Da diverso tempo l’OSDM è diventato un sottogenere a sé stante che vive e pulsa secondo regole che sono ormai andate oltre il concetto stesso di “codificazione”.
Fra la miriade di band che si cimentano nel genere capita ogni tanto di imbattersi in giovani virgulti chi emulano le gesta delle Divinità del Genere, ma in Personaggi che quel determinato periodo storico lo hanno contribuito a forgiare.
E’ il caso di Mr.
Dave Ingram – recentemente ritornato a graffiare coi
Benediction – che non pago nel prestare la propria opera nella già citata band inglese, nei
Down [Among The Dead Men ed
Echelon ha pensato bene (anzi aveva pensato bene visto che per vicissitudini legate al Coronavirus il presente lavoro è rimasto congelatore per più di due anni prima di essere pubblicato dalla
Trascneding Obscurity) di dare sfogo alla propria creatività con questo nuovo, internazionale, progetto OSDM dal nome
Hellfrost And Fire che vede coinvolti R
ick “Dennsi” DeMusis alle corde e
Travis Ruvo alle pelli.
“Fire, frost and hell” è uno di quei dischi che sai già dove finirà a parare senza che ci sia bisogno che termini il primo giro di lancette dell’orologio.

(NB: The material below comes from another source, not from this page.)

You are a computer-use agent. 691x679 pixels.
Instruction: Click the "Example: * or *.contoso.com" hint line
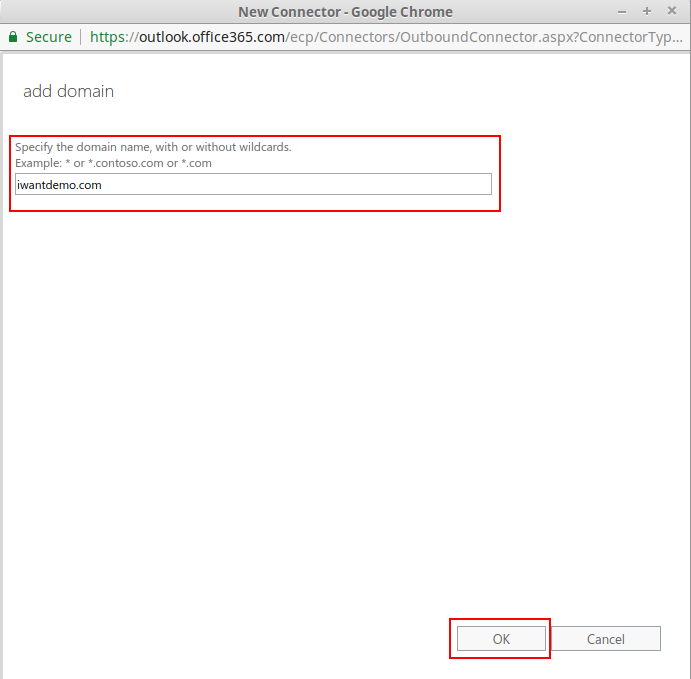click(x=113, y=163)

Un elegante – si potrà dire elegante quando si parla di death metal? - mix in cui convergono influenze di
Bolt Thrower (fra l’altro band in cui militò
Dave Ingram ai tempi di
“Honour – valour –pride” ad inizio anni 2000),
Celtic Frost (i richiami alla band svizzera si intravedono già dalla copertina ) e, più in generale al death britannico per il forte richiamo groove, sì lineare ma dall’indubbio impatto, degli anni 90.
Non nego che tutto ciò sia decisamente “rassicurante” per l’ascoltatore che, durante lo scorrere dei minuti di “Fire, frost and hell”, si trova catapultato in territori a lui famigliari, consapevole che gli
Hellfrost And Fire non hanno la minima intenzione di portarlo al di fuori della propria comfort zone.
Tracce come “
Legion of hellfrost and fire”, “Meridian’s acquisition”, “The lost king and the heir apparent”, “A crown of conquest” sono coinvolgenti, dal forte impatto (eseguite dal vivo devono essere dirompenti) e con quel pizzico di ruffianeria dettato dall’esperienza del terzetto in cui emerge con prepotenza il gran lavoro di
Ruvo alla batteria.
Ciambella perfetta? Purtroppo no. Se ci poniamo dall’altra parte dello specchio, si notano che I limiti di
“Fire, frost and hell” stanno nella sua eccessiva prevedibilità, nell’eccesso di mestiere su cui il progetto poggia le fondamenta e nel suo esser destinato esclusivamente ad un pubblico di nicchia (non utilizzo il termine nostalgico in quanto potrebbe esser letto in chiave eccessivamente negativa) nato, svezzato e cresciuto nell’epopea del death britannico.
Sicuramente un buon modo per passare una quarantina di minuti senza troppi pensieri prima di tornare alle proprie occupazioni, ma nulla di più.